#### [What to work on]
Please transcribe the data that follows without the pictures, keeping every word the same.
* * * *
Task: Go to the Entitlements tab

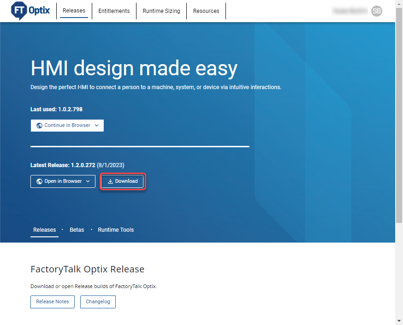Action: [x=114, y=11]
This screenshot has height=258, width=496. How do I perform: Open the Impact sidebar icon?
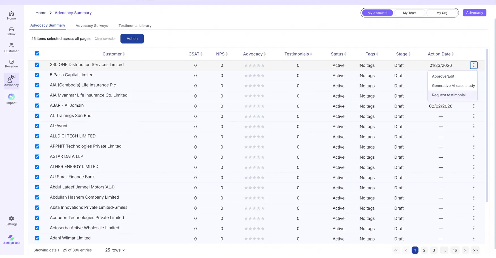(x=11, y=99)
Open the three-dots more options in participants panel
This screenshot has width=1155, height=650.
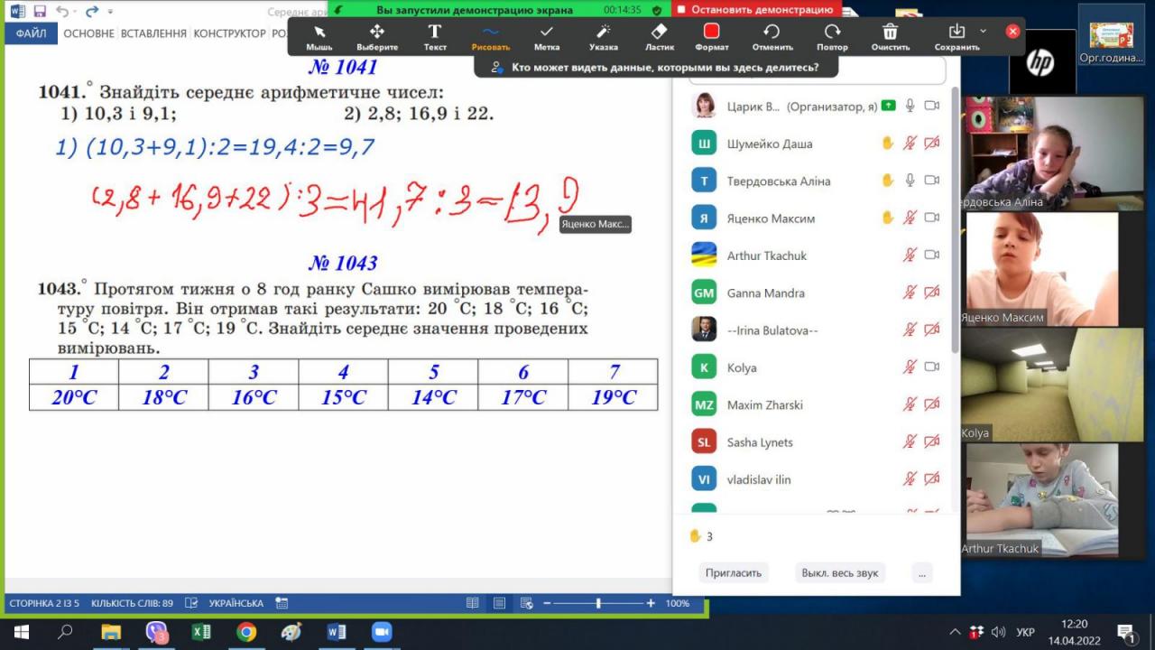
* * * *
#### [Response to this exercise]
Task: Go to the Entitlements tab

Action: [x=114, y=11]
This screenshot has height=258, width=496. How do I perform: Open the Impact sidebar icon?
(x=11, y=99)
Open the three-dots more options in participants panel
This screenshot has width=1155, height=650.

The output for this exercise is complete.